Eppur mi conforta la speranza di essere compianto. Su l’aurora della vita io cercherò forse invano il resto della mia età che mi verrà rapito dalle mie passioni e dalle mie sventure; ma la mia sepoltura sarà bagnata dalle tue lagrime, dalle lagrime di quella fanciulla celeste. E chi mai cede a una eterna obblivione questa cara e travagliata esistenza? Chi mai vide per l’ultima volta i raggi del sole, chi salutò la natura per sempre, chi abbandonò i suoi diletti, le sue speranze, i suoi inganni, i suoi stessi dolori senza lasciar dietro a sè un desiderio, un sospiro, uno sguardo? Le persone a noi care che ci sopravvivono, sono parte di noi. I nostri occhi morenti chiedono altrui qualche stilla di pianto, e il nostro cuore ama che il recente cadavere sia sostenuto da braccia amorose, e cerca un petto dove trasfondere l’ultimo nostro respiro. Geme la natura perfin nella tomba, e il suo gemito vince il silenzio e l’oscurità della morte.

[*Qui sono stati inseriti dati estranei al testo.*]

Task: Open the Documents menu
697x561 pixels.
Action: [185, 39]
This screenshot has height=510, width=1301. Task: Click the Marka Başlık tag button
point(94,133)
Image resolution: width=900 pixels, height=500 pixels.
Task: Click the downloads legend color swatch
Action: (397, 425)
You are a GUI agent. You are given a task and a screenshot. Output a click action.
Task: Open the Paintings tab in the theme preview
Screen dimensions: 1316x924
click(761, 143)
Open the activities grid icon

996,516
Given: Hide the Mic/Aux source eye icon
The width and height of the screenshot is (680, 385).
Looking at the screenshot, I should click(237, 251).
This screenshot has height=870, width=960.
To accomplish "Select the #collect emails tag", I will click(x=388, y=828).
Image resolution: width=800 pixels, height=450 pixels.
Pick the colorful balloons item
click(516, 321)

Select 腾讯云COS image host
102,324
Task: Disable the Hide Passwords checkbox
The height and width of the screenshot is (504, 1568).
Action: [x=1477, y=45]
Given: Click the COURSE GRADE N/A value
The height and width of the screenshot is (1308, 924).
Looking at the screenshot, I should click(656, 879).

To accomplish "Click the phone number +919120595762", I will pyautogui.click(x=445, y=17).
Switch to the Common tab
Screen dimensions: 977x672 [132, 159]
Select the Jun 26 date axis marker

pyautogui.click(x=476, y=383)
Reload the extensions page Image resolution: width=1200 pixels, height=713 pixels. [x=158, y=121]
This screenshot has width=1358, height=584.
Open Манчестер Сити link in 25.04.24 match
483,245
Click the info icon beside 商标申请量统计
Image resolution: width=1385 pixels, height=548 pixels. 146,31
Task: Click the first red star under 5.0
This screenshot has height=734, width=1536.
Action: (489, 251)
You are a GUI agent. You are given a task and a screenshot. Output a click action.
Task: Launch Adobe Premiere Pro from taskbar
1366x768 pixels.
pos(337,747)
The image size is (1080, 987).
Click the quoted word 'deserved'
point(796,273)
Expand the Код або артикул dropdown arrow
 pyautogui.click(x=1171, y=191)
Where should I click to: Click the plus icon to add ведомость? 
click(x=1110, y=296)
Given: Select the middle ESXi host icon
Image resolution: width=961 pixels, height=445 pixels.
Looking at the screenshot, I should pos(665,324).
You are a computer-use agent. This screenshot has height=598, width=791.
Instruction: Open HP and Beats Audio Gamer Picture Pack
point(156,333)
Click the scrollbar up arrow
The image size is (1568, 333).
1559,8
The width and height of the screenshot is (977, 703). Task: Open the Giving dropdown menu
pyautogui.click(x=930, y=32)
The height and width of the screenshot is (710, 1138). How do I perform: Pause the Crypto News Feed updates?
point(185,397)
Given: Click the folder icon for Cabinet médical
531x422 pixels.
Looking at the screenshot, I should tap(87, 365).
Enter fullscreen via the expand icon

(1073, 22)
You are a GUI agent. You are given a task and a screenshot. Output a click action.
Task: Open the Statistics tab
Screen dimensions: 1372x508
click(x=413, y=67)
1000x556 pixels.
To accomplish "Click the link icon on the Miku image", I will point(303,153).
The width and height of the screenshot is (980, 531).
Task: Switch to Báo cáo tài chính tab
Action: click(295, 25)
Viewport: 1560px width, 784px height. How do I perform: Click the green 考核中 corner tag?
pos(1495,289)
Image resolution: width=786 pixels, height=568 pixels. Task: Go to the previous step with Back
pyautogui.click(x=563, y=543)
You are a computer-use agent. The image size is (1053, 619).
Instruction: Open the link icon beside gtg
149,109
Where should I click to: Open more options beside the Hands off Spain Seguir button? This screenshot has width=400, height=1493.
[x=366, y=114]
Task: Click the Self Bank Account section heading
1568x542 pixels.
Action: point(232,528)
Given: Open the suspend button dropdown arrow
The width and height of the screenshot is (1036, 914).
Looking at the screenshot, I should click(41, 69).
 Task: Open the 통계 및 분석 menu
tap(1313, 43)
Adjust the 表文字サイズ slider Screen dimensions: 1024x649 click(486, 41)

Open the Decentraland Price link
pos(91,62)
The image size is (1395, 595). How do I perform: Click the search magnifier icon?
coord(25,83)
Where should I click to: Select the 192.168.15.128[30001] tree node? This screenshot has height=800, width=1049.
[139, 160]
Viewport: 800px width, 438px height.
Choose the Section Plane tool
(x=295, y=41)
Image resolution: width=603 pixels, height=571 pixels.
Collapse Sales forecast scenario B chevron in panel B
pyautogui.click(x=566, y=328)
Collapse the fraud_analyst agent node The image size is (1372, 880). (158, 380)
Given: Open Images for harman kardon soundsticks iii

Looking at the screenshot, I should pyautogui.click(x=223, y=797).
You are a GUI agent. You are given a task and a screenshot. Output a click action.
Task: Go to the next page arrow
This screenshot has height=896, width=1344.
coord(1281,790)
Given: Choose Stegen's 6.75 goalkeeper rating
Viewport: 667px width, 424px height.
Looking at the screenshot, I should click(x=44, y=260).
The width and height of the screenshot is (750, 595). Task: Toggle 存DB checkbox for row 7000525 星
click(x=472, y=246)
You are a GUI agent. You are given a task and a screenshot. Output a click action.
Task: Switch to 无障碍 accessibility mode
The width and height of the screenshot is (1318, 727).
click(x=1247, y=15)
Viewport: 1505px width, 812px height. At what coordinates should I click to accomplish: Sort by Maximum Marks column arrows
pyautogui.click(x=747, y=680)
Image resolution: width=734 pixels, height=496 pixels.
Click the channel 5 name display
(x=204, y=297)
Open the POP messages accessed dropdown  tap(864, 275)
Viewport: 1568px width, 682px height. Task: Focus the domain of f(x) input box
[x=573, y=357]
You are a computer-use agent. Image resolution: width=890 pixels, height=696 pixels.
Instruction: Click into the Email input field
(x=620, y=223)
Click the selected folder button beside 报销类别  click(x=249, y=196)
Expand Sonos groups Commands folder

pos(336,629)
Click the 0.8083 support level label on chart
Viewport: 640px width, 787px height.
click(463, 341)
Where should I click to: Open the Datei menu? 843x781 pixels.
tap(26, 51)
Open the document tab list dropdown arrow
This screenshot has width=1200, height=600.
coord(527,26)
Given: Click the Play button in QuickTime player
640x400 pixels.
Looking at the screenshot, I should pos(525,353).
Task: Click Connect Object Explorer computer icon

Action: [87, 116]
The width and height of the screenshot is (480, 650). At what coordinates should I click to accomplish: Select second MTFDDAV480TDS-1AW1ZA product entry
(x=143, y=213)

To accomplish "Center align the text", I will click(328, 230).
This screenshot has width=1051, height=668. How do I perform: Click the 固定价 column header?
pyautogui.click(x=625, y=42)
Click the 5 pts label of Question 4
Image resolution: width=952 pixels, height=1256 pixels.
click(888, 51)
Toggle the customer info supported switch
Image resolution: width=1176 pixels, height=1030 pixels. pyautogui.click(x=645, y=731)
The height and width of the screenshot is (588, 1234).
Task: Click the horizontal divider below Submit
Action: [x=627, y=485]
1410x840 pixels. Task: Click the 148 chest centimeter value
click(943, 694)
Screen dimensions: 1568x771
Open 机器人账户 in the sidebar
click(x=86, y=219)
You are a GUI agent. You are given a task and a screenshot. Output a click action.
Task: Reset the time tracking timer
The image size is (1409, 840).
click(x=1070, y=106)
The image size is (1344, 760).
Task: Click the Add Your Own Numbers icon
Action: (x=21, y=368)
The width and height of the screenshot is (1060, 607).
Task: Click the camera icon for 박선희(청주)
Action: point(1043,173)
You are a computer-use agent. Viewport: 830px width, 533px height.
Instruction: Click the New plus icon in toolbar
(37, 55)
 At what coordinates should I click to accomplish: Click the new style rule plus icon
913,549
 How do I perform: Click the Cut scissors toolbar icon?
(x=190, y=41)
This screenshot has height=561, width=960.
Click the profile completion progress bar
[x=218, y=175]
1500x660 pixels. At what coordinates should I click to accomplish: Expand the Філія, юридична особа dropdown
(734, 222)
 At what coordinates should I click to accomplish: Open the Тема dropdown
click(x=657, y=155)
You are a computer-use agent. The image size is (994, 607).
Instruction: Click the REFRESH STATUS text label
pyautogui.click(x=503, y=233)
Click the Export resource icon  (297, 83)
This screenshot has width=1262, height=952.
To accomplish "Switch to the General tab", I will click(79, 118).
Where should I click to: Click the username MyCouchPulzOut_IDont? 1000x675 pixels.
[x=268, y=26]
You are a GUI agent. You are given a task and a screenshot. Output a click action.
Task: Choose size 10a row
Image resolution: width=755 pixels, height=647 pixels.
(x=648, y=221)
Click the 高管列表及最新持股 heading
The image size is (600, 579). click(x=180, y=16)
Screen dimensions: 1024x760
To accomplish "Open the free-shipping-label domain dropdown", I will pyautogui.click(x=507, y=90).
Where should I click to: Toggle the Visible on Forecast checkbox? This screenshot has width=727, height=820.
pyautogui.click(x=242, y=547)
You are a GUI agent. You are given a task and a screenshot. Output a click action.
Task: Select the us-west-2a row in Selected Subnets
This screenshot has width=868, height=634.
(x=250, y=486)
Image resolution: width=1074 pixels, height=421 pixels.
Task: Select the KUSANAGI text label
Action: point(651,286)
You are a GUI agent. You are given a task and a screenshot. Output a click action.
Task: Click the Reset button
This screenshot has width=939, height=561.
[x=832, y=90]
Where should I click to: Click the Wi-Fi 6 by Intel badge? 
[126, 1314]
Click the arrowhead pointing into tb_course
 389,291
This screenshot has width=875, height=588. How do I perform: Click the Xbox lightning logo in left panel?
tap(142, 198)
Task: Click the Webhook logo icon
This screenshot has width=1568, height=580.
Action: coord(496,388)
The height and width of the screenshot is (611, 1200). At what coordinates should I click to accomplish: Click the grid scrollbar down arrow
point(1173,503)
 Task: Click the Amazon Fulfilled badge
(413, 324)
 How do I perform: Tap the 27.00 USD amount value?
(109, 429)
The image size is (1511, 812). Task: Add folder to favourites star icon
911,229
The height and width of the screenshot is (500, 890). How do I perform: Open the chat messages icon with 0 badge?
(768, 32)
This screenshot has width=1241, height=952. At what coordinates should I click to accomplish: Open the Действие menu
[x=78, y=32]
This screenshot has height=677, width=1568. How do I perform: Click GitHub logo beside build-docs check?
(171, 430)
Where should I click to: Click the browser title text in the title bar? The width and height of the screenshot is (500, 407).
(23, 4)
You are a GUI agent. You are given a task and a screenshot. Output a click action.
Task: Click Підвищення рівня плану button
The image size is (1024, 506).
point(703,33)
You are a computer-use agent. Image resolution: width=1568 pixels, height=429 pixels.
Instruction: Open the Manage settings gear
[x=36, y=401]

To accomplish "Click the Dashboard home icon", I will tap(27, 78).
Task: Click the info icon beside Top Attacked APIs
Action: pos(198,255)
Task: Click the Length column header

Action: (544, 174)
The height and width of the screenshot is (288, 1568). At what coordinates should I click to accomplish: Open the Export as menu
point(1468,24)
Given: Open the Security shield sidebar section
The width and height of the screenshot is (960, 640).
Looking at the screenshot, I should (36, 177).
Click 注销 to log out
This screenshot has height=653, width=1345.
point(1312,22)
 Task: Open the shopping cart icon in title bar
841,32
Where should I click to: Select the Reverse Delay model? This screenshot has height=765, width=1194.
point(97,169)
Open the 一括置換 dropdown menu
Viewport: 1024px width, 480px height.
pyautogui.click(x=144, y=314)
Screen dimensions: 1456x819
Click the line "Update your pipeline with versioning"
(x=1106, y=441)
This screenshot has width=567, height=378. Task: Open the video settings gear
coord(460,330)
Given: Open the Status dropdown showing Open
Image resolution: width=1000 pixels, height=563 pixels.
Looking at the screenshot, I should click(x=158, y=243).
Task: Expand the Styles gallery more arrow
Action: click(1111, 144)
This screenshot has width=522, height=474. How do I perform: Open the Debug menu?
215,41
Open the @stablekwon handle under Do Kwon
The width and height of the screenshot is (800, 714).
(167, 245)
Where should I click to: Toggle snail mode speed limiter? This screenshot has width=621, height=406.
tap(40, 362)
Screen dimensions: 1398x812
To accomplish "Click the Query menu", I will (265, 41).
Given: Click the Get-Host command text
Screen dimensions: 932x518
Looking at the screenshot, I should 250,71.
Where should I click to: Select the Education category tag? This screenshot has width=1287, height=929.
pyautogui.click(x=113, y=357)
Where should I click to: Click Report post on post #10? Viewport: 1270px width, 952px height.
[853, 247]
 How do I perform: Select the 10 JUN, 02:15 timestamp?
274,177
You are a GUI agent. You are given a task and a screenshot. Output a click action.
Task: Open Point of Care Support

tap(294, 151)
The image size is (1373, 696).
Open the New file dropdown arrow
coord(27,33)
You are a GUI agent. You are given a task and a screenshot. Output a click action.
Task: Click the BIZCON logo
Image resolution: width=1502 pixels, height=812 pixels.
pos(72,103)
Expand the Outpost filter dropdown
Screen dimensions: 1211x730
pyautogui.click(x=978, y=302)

M’affaccio al balcone ora che la immensa luce del sole si va spegnendo, e le tenebre rapiscono all’universo que’ raggi languidi che balenano su l’orizzonte; e nella opacità del mondo malinconico e taciturno contemplo la immagine della Distruzione divoratrice di tutte le cose. Poi giro gli occhi sulle macchie de’ pini piantati dal padre mio su quel colle presso la porta della parrocchia, e travedo biancheggiare fra le frondi agitate da’ venti la pietra della mia fossa. Quivi ti vedo venir con mia madre, e pregar pace non foss’altro alle ceneri dell’infelice figliuolo. Allora dico a me stesso. Forse Teresa verrà solitaria su l’alba a rattristarsi dolcemente su le mie antiche memorie, e a dirmi un altro addio. No! la morte non è dolorosa. Che se taluno metterà le mani nella mia sepoltura e scompiglierà il mio scheletro per trarre dalla notte, in cui giaceranno, le mie ardenti passioni, le mie opinioni, i miei delitti — forse; non mi difendere, Lorenzo; rispondi soltanto: Era uomo, e infelice.